Re: IPsec Issue Discussed for Shim6 at IETF Meeting July 10, 2006

[Brian E Carpenter <brc@zurich.ibm.com>]

Sure, in my shim6 world the ULID is an initially valid locator.
Of course, it may become invalid dynamically during the course
of a session, but that will not invalidate the SA as far as
I can see.

    Brian

Bound, Jim wrote:
> Brian, you have missed the point and I will have to respond more later.
> This was discused in the WG meeting.  SAs must coorespond to loactors
> and if those are ULIDs fine,  but if not there is an IPsec architecture
> problem here. Your comment on how IP works is not how practice or
> implementations work but only in IETF marketing powerpoint charts.
> Best,
> /jim 
> 
> 
>>-----Original Message-----
>>From: Brian E Carpenter [mailto:brc@zurich.ibm.com] 
>>Sent: Saturday, July 15, 2006 10:02 PM
>>To: Bound, Jim
>>Cc: shim6@psg.com
>>Subject: Re: IPsec Issue Discussed for Shim6 at IETF Meeting 
>>July 10, 2006
>>
>>Jim, I don't understand your architectural issue here. IPSec 
>>is very much an end-to-end protocol so relies on an e2e 
>>identifier (which is why we have to fiddle around to get 
>>IPSec through NAT). It isn't required that all packets 
>>belonging to a given SA travel the same path, because IP 
>>doesn't have that property anyway. So none of my 
>>architectural alarms go off here. (I'd certainly have no 
>>problem with the chairs asking for an early Security Area 
>>review, however.)
>>
>>The shim is clearly placed below IPSec in the stack. That was 
>>documented in draft-ietf-shim6-l3shim.
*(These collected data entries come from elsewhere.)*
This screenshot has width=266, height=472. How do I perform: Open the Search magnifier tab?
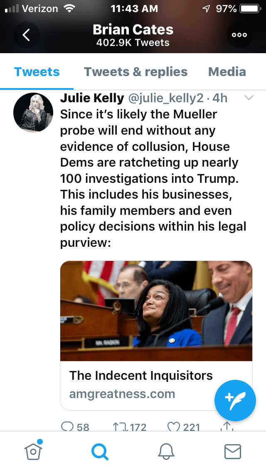pos(99,451)
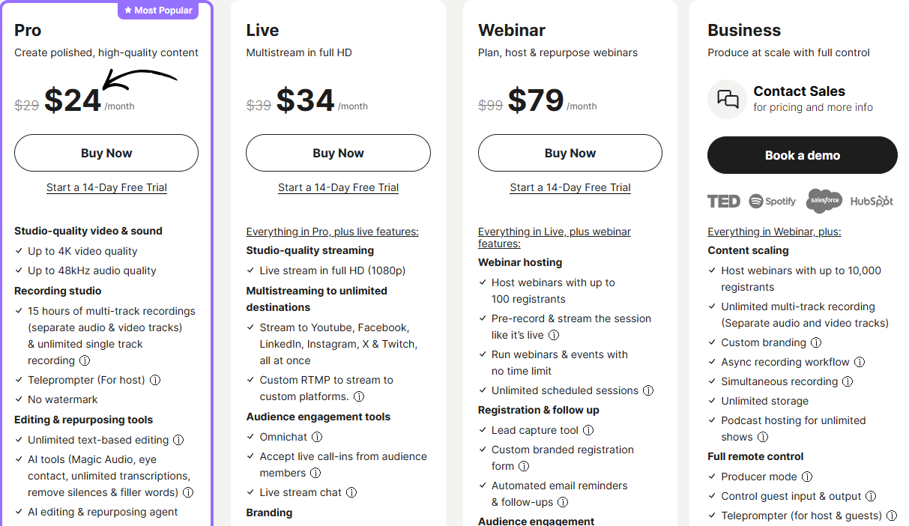Open Everything in Pro, plus live features link
This screenshot has height=526, width=909.
[x=332, y=232]
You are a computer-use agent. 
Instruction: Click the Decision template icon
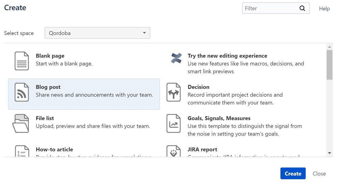pos(174,92)
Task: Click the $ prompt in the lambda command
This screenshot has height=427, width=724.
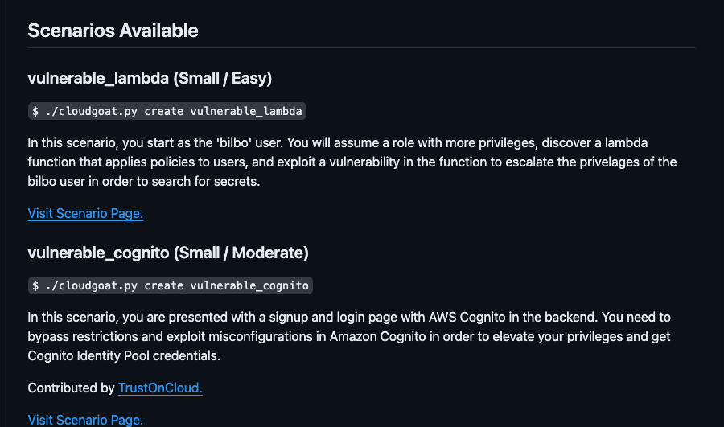Action: (x=36, y=111)
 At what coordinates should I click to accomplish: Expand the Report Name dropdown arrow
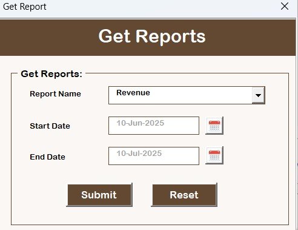(x=258, y=95)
Is that draft dead?
>>
>>     Brian
>>
>>Bound, Jim wrote:
>>
>>>Per the Chairs to WG,
>>>
>>>Currently for Shim6 the ULIDs are used to encrypt and decrypt the 
>>>Shim6 packet per discussions on this with the authors for 
>>
>>IPsec.  This 
>>
>>>is done and possible because there is a context associated with the 
>>>locator pair from out-of-bound message exchange at each end 
>>
>>point to 
>>
>>>identify the ULIDs for location pair association.  This means the 
>>>locator pair in the IP header are not used for IPsec encyrpt and 
>>>decrypt as is done today according to IPsec.
>>>
>>>This is using out-of-bound signals to set up IPsec and was 
>>>specifically rejected as a method for IPsec when defining the IPsec 
>>>architecture back in 1995 at IETF Danvers meeting. In addition this 
>>>type of use of IPsec should be verified and supported by 
>>
>>the IPsec WG within the IETF.
>>
>>>This could be an IETF Last Call objection presented to the IESG for
>>>Shim6 base protocol spec.  In addition this part of Shim6 requires 
>>>much better writing and explanation to provide absolute 
>>
>>clarity of the 
>>
>>>situation and mechanics for processing IPsec.
>>>
>>>Best,
>>>/jim
>>>
>>>
>>
>>
>